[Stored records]

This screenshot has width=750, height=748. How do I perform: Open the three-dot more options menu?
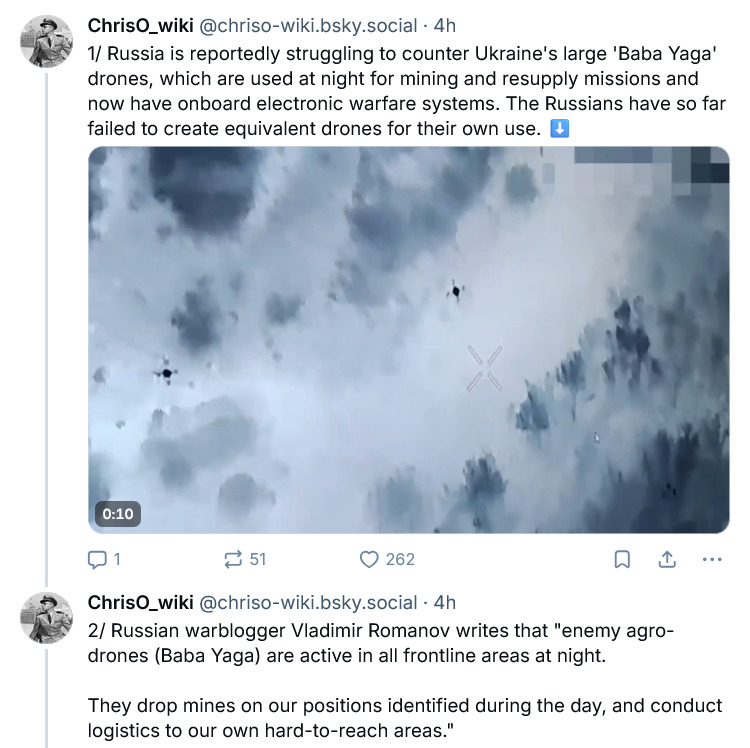pyautogui.click(x=712, y=560)
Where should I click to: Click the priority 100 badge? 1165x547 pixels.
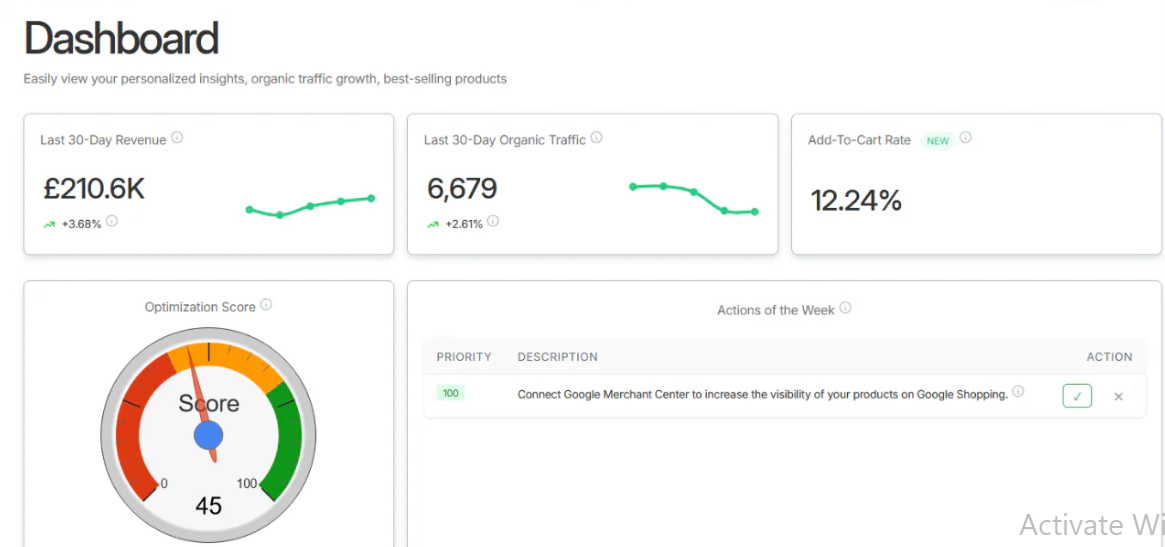point(450,393)
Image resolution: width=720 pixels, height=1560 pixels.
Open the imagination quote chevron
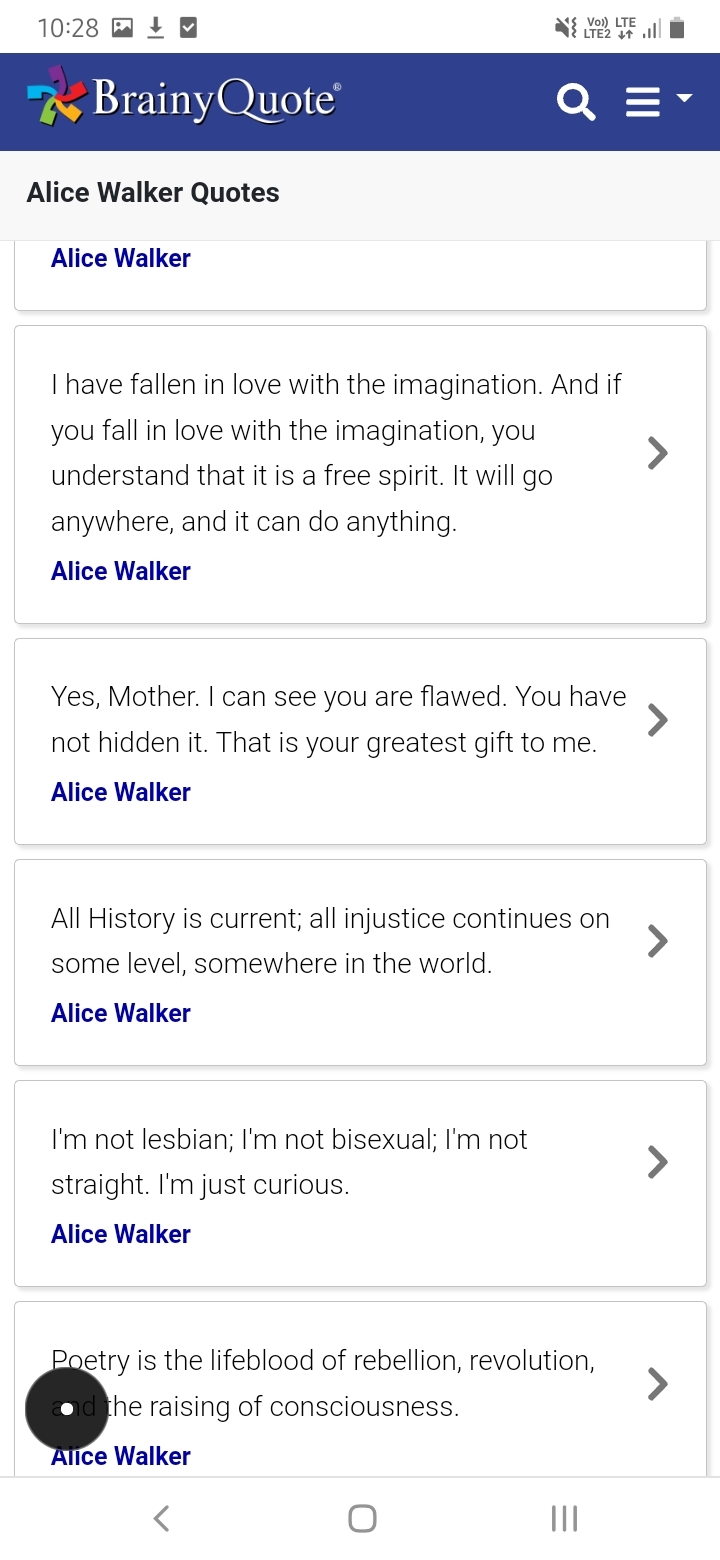[x=657, y=453]
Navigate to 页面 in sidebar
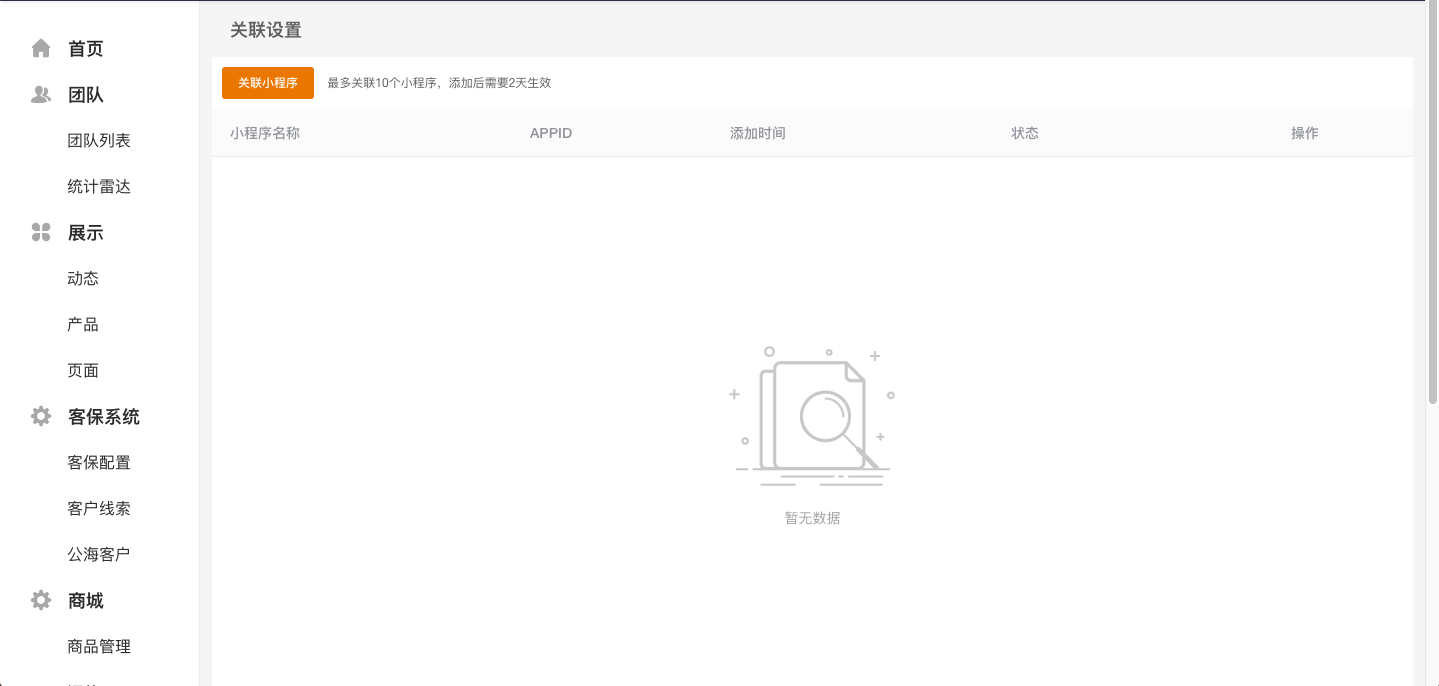This screenshot has height=686, width=1439. (83, 371)
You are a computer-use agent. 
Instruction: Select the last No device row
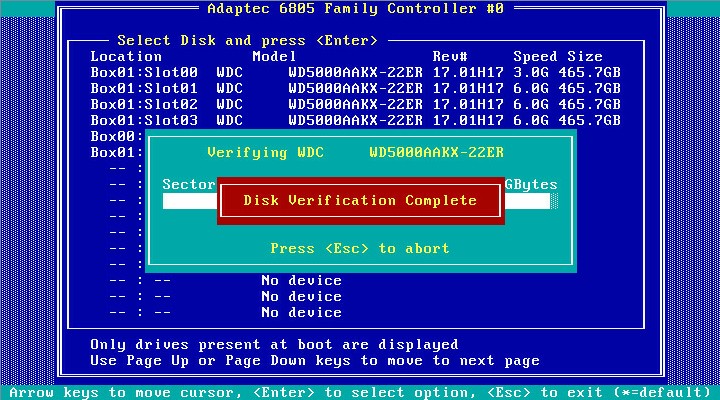point(301,313)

Exercise –
Output, exactly and only, the lines beginning with the one that contains "Open the imagination quote chevron" and ending at the last line of the records above. Drop the pictures.

Task response –
Open the imagination quote chevron
[x=657, y=453]
Navigate to 页面 in sidebar
This screenshot has height=686, width=1439. (83, 371)
You are a computer-use agent. 
Instruction: Select the last No device row
point(301,313)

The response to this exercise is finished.